- **HOW TO COMPLETE THIS TASK**
Copy out, word for word, the stretch of the essay on the Me Too Movement from "Legend has it" through "dresses all night.".

- **TEXT FOR ANALYSIS**

= = = = =

The Me Too Movement got a lot of press for a while, but it seems like only a few people actually got what it was about. Since it happened, there has been a torrent of ill-informed folks claiming that:
“Men don’t know how to act anymore around women and it’s such a dangerous time for them.”
This toxic bullshit seems to be the only lasting effect of the Me Too Movement, and that is a shame.
First: Let’s talk about why the assumptions behind this statement are absolute garbage. Let’s use an example from the collective consciousness.
Legend has it that there was a Hero Among Men who used to go to a dance club in LA. He was a big guy, and he always wore slutty clothes that showed off his gorgeous abs. So, this savior of leather and silk would watch the dance floor until he saw a sleezeball go up to a woman he didn’t know and start grinding on her. When he saw this happen, he would go up behind the offending male and start grinding on his ass.
Inevitably, the sleezeball would turn around and freak out, saying: “Dude, what the fuck? I don’t know you! Don’t fucking touch me!”
The Hero Among Men would explain to the sleezeball that women feel the same way when a strange guy comes up and starts grinding on them. They go out to dance with their girlfriends and maybe do some consensual dancing with a man who asks them first, but they do not want gross guys rubbing their nasty little hardons all over their dresses all night.
Even though that is a perfectly clear and very true statement, sleezeball guys never understand. Ergo, they would tend to leave in a huff, rather than stay and risk being touched without their consent.
That story is a great example of how men always know exactly where the line is when it is a gay man hitting on them. They want bodily autonomy. They want their personal space respected. They don’t want men to grab or touch them without permission. The line is clear.
I actually saw this all the time at both the dungeon and the bar that I worked at in my twenties. Any time a gay guy would compliment a straight man (Example: “You look really sexy sucking on that straw”) the straight men receiving the “compliment” would lose their minds being offended and upset.
One guy jumped out of his chair and screamed at the top of his lungs: “This faggot just tried to hit on me! Y’all be careful or he’ll do it to you, too!” It was a very dramatic overreaction to a compliment.
So even when it’s just a “compliment,” straight men know right where the line is.
The issue is actually that straight men don’t think of women as people, and so they don’t think they deserve respect. As long as they are sub-human creatures who don’t deserve respect, it really doesn’t matter if you violate their personal space or get creepy with a “compliment.”
Most straight men don’t want to afford women the same respect that they expect to get themselves.
I want you to think about that, because it is at the very heart of the problem. If straight men gave women the same respect that they expect from gay men, there would be no need for sexual harassment training seminars or harassment lawsuits. The only reason we have these problems is because men want to keep giving women the same level of consideration that they always have (that of a lesser) instead of the level of respect that we deserve (that of an equal.)
And please, don’t use the excuse that women want to be treated that way.
Look, women in the 1950’s might have accepted that sort of treatment because they thought that they didn’t deserve (or couldn’t get) better. That is sad, and I feel desperately sorry for those women. However, no woman wants to be treated like that now. We do not want men being pushy after we say no, because when we say no we mean it. I don’t care if your grandma used to say no when she meant yes. That was a long time ago, and all women were saying during the Me Too Movement is: We don’t want to be treated like that.
Woman are not mysterious creatures who don’t communicate what they want. In fact, women tend to speak very clearly about what they want, and anyone who is listening is easily able to tell. Women want the same respect that men get, and the same autonomy to say no when we are not interested.

= = = = =

- **EXCERPTED DATA**
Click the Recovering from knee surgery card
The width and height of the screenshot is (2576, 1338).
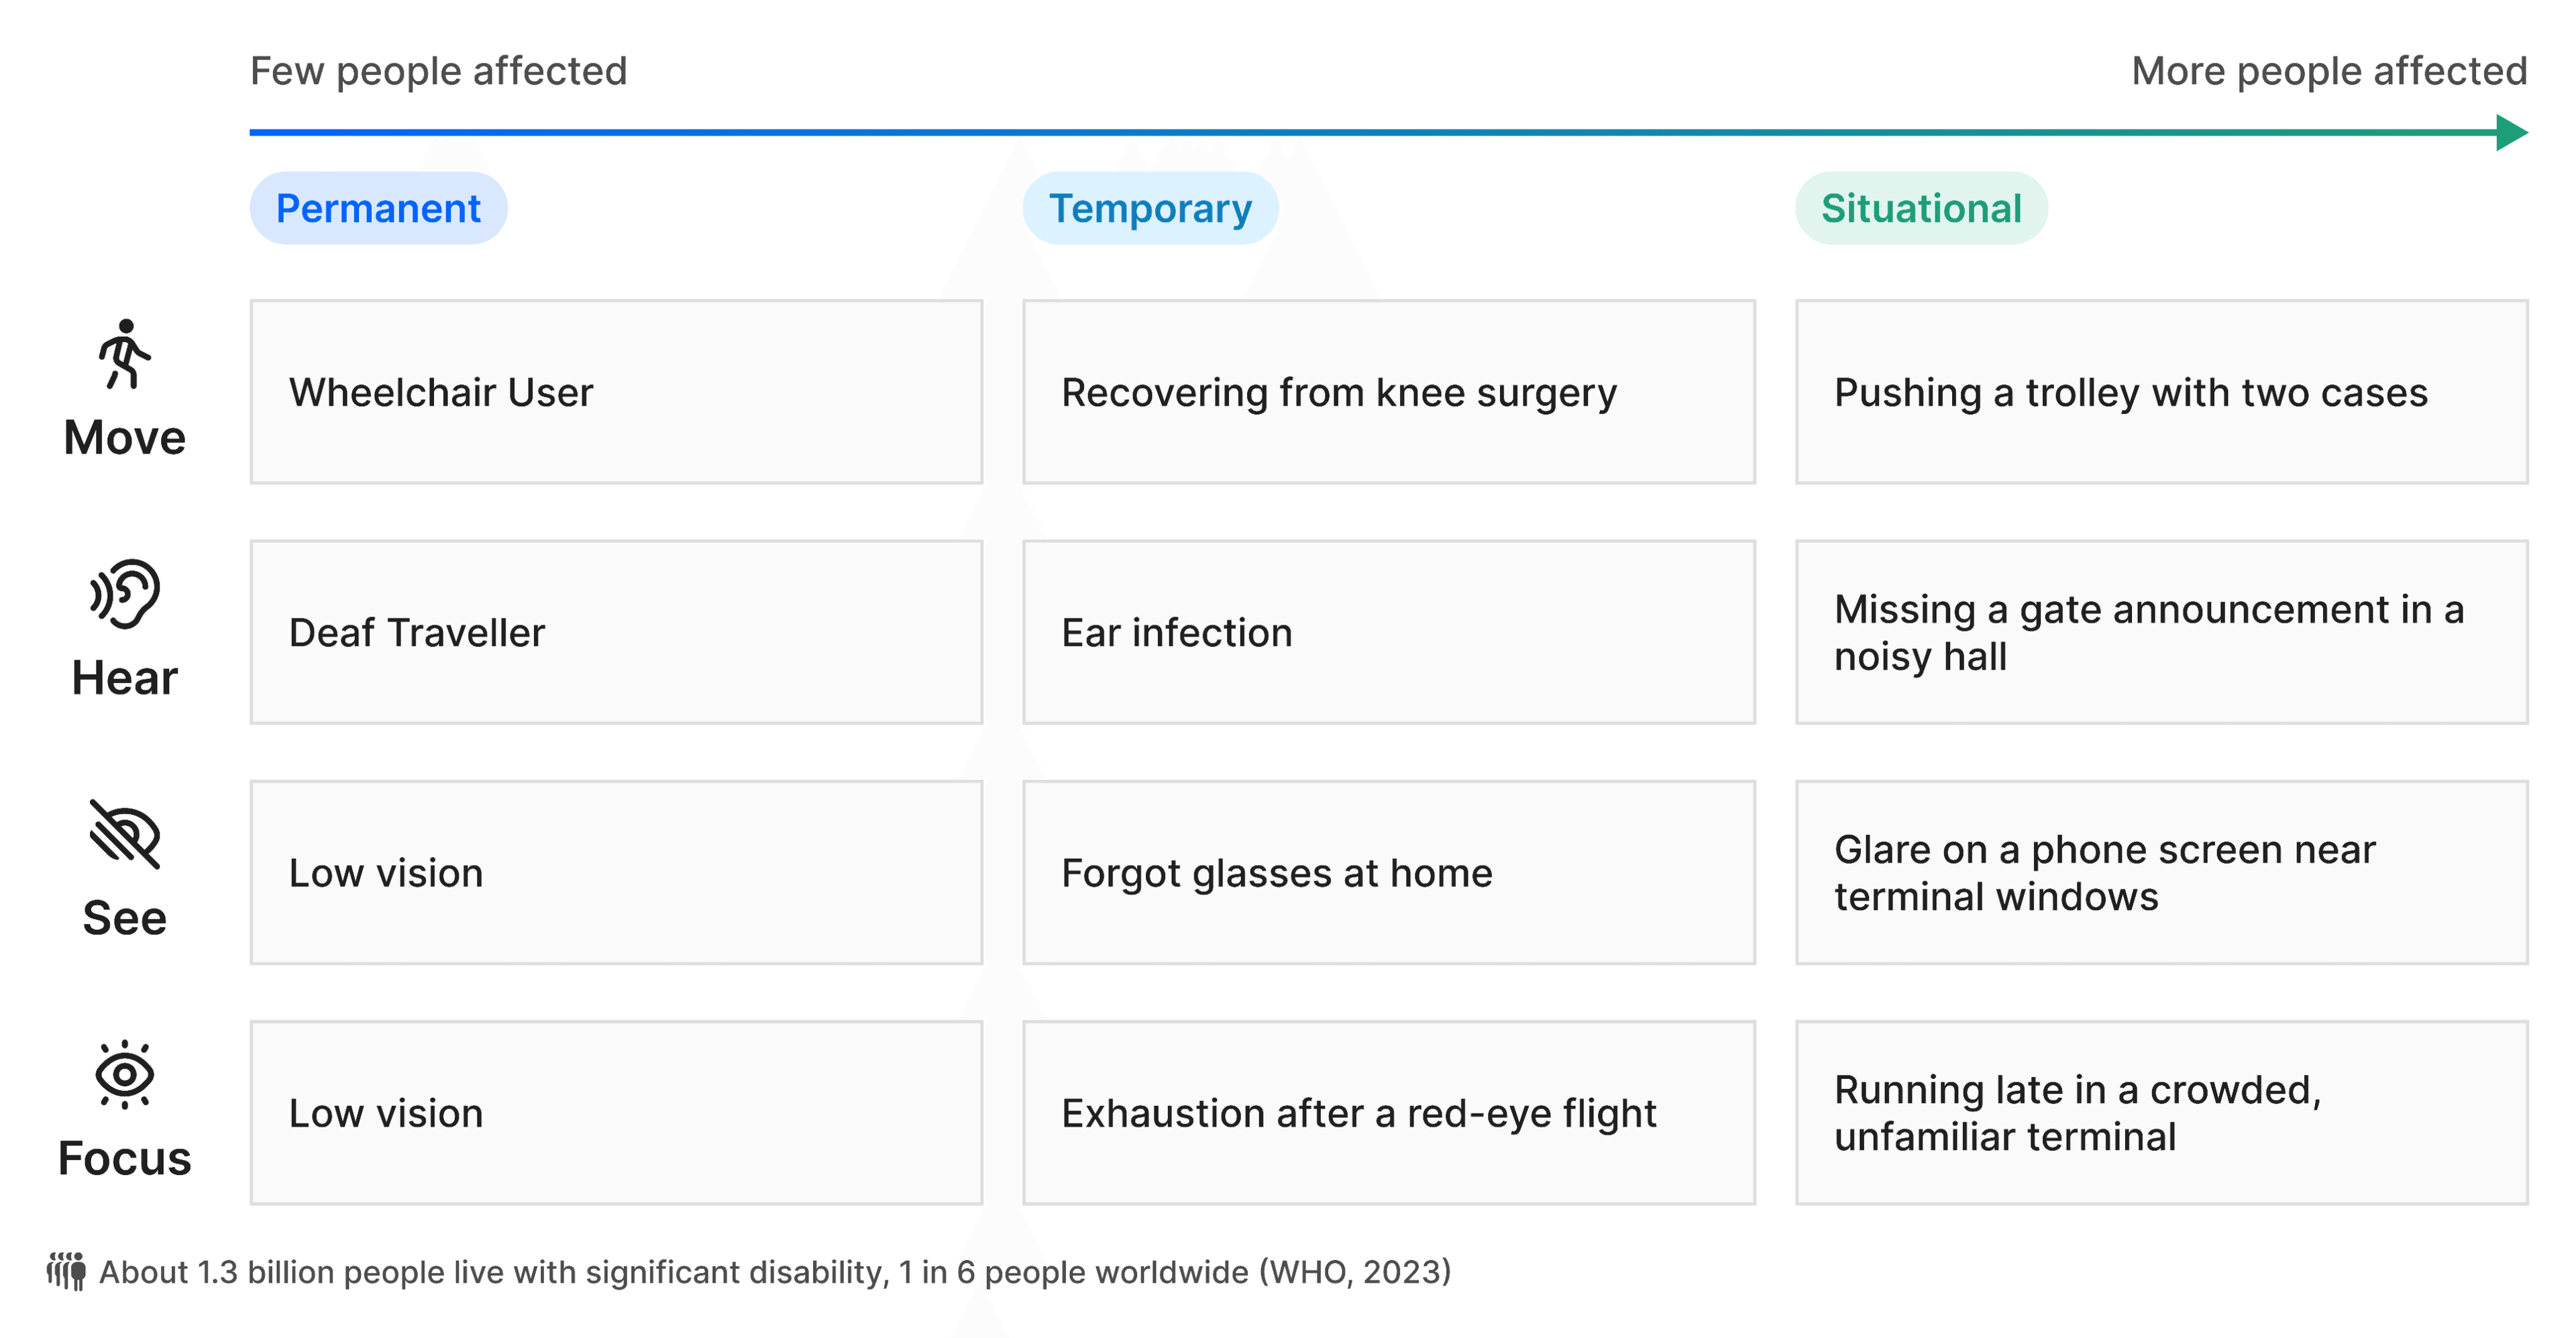pyautogui.click(x=1389, y=392)
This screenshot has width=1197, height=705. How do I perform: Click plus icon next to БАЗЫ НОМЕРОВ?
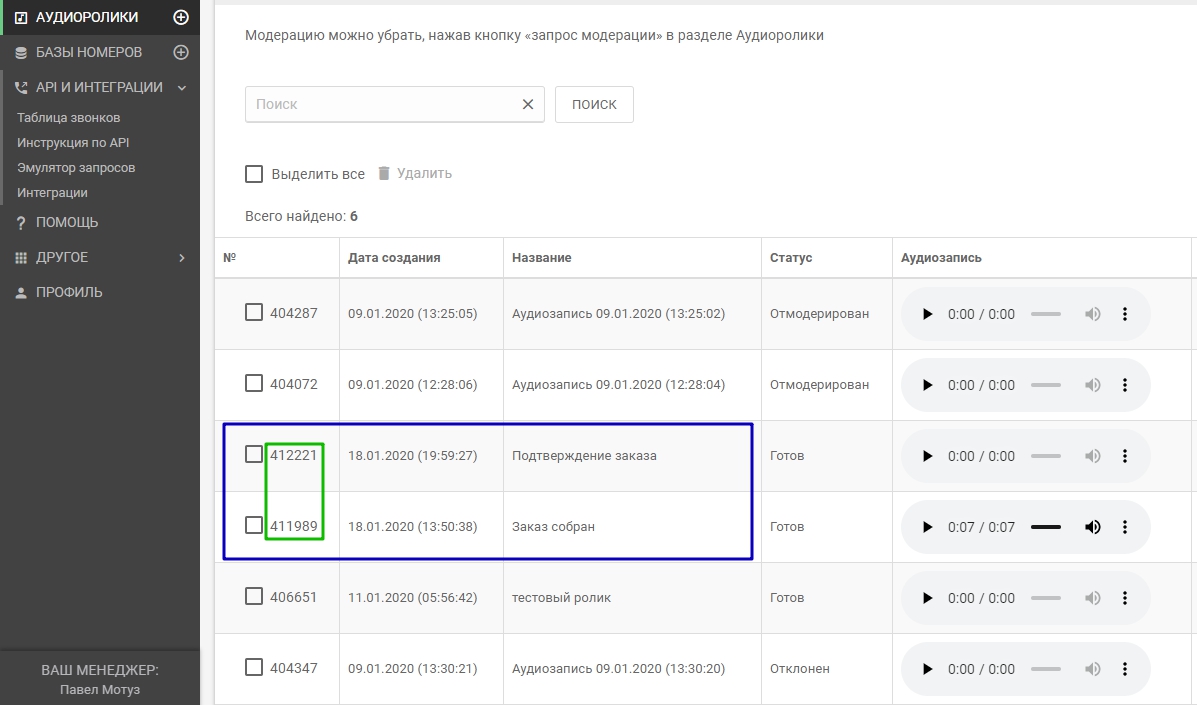[x=181, y=52]
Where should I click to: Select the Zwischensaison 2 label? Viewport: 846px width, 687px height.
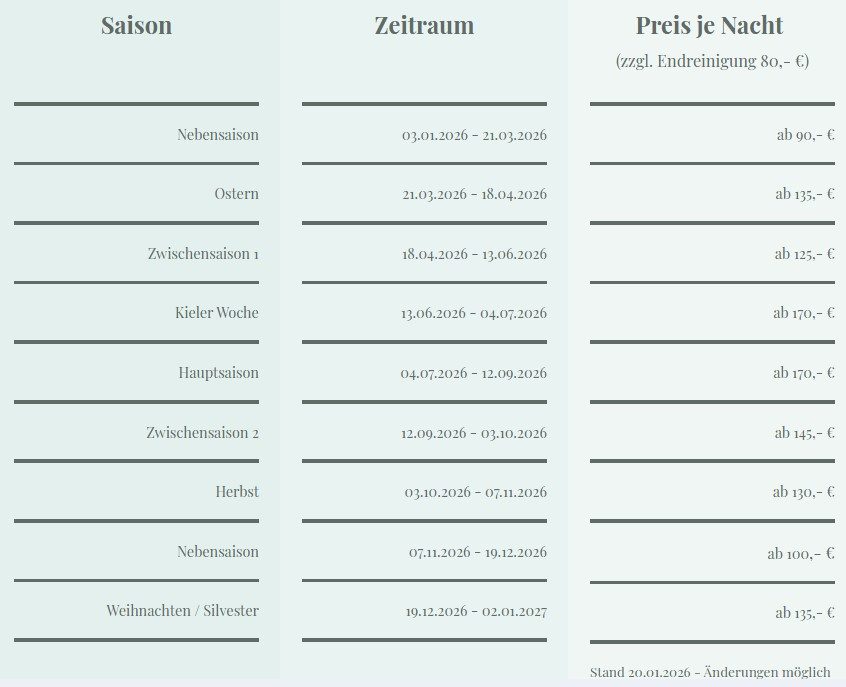(202, 433)
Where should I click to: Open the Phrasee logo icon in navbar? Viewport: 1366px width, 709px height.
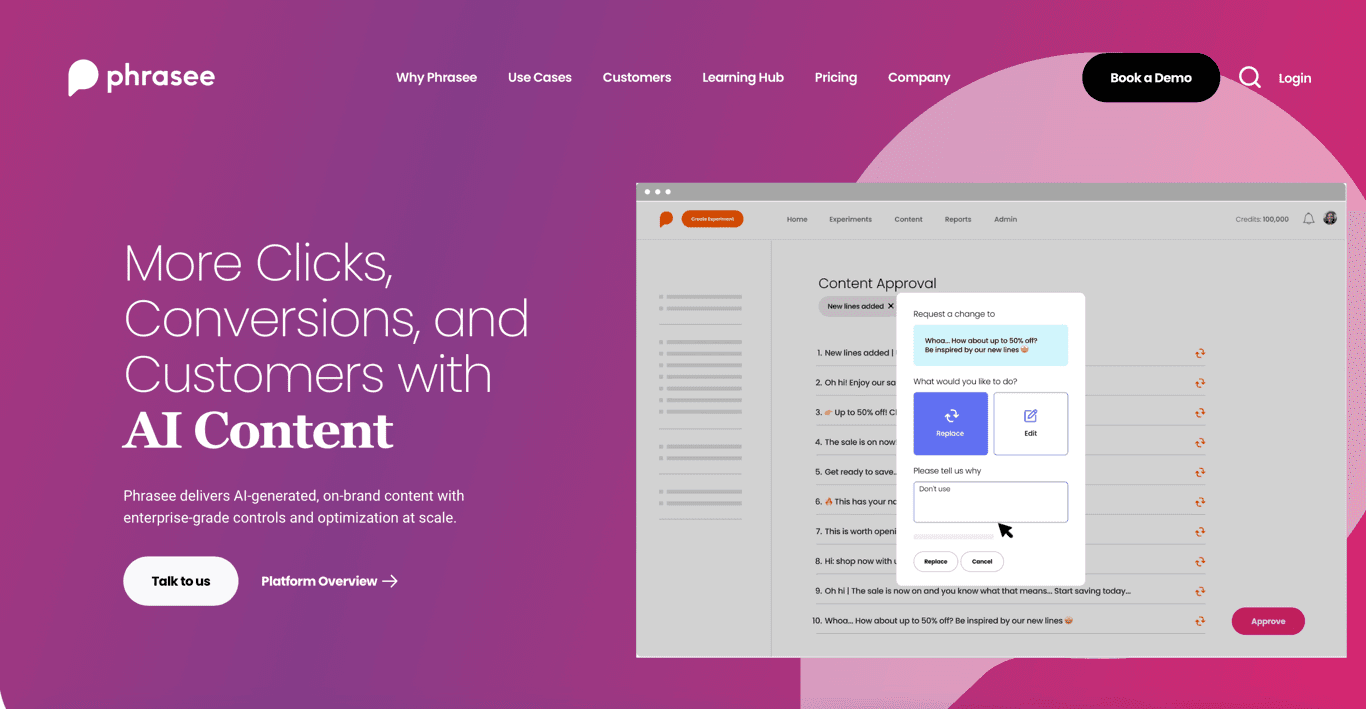(x=84, y=77)
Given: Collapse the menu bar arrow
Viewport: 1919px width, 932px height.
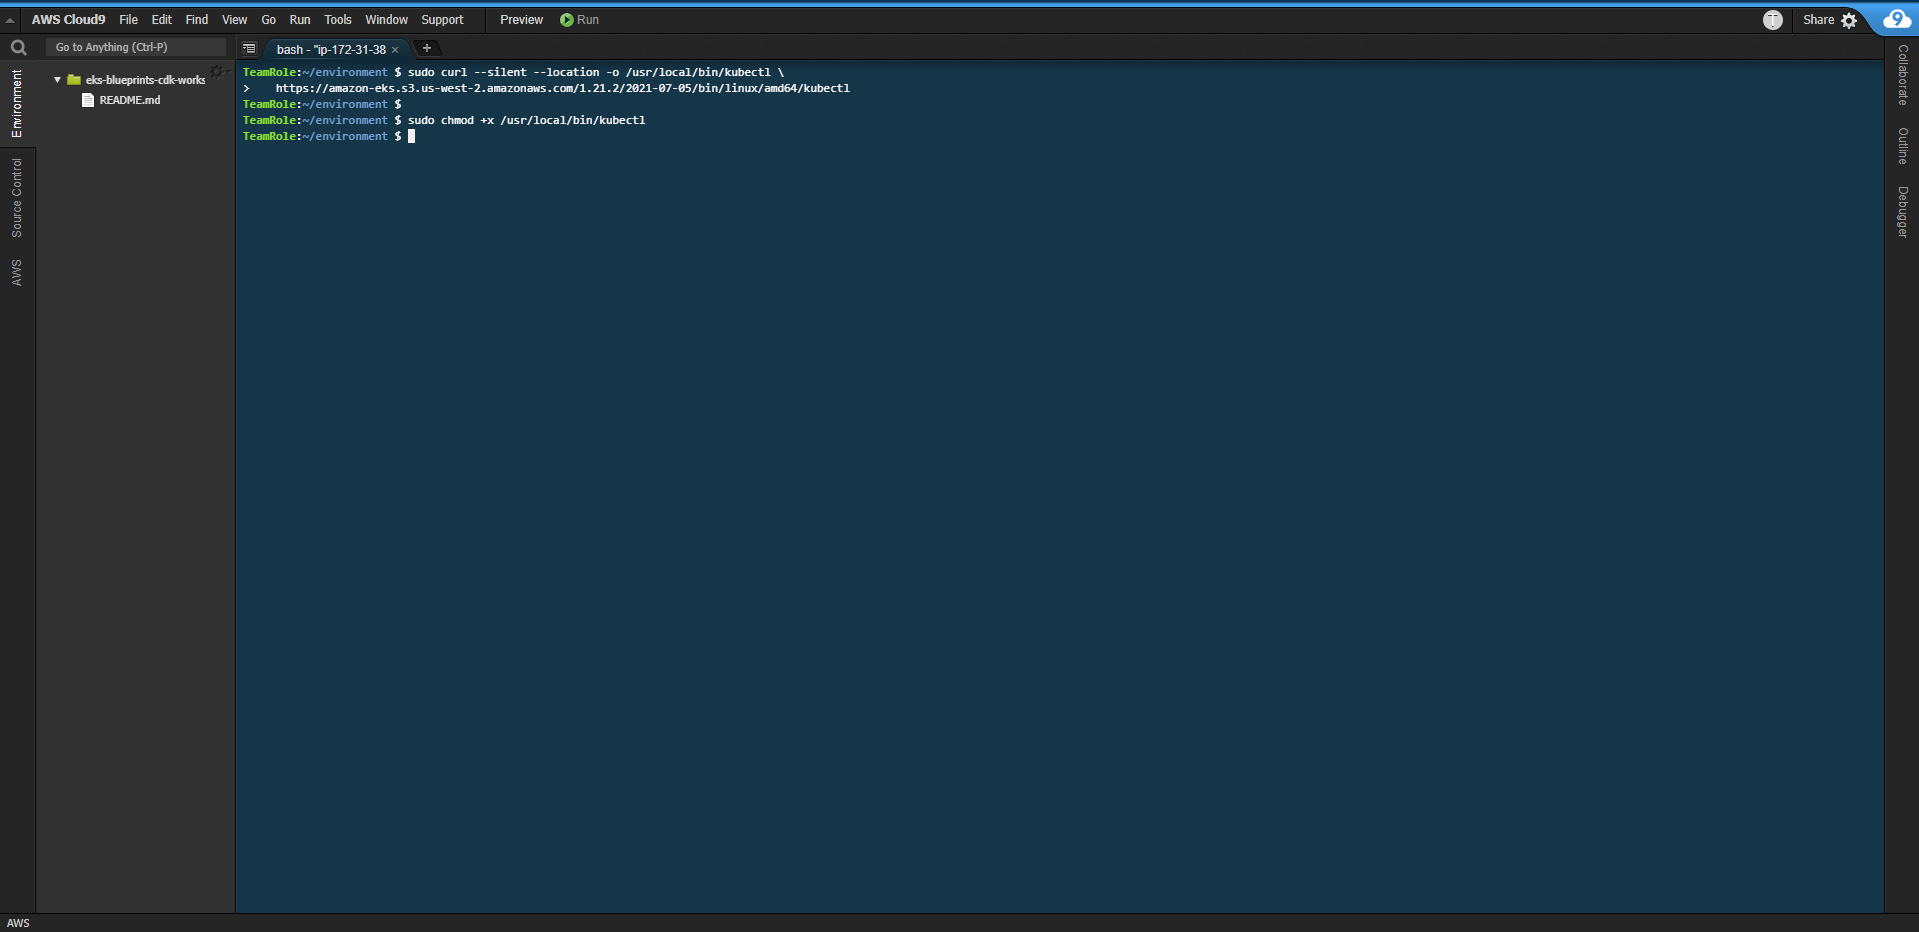Looking at the screenshot, I should pyautogui.click(x=10, y=20).
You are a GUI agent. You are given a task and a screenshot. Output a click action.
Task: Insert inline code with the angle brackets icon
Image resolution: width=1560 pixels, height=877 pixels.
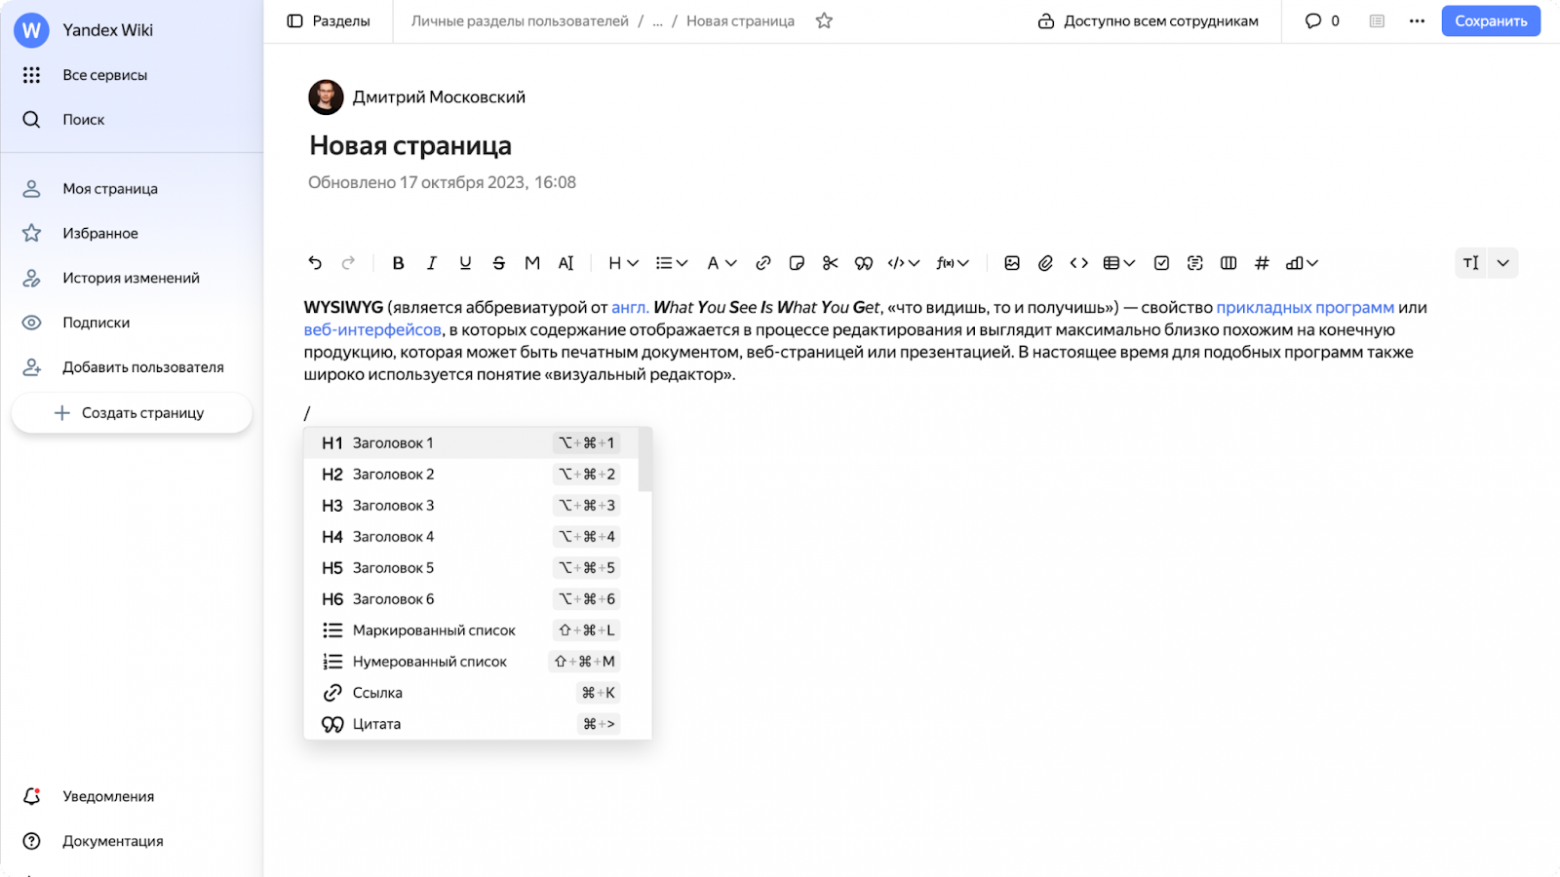point(1079,263)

= = = = =

- **RESULT OF THE TASK**
Legend has it that there was a Hero Among Men who used to go to a dance club in LA. He was a big guy, and he always wore slutty clothes that showed off his gorgeous abs. So, this savior of leather and silk would watch the dance floor until he saw a sleezeball go up to a woman he didn’t know and start grinding on her. When he saw this happen, he would go up behind the offending male and start grinding on his ass.
Inevitably, the sleezeball would turn around and freak out, saying: “Dude, what the fuck? I don’t know you! Don’t fucking touch me!”
The Hero Among Men would explain to the sleezeball that women feel the same way when a strange guy comes up and starts grinding on them. They go out to dance with their girlfriends and maybe do some consensual dancing with a man who asks them first, but they do not want gross guys rubbing their nasty little hardons all over their dresses all night.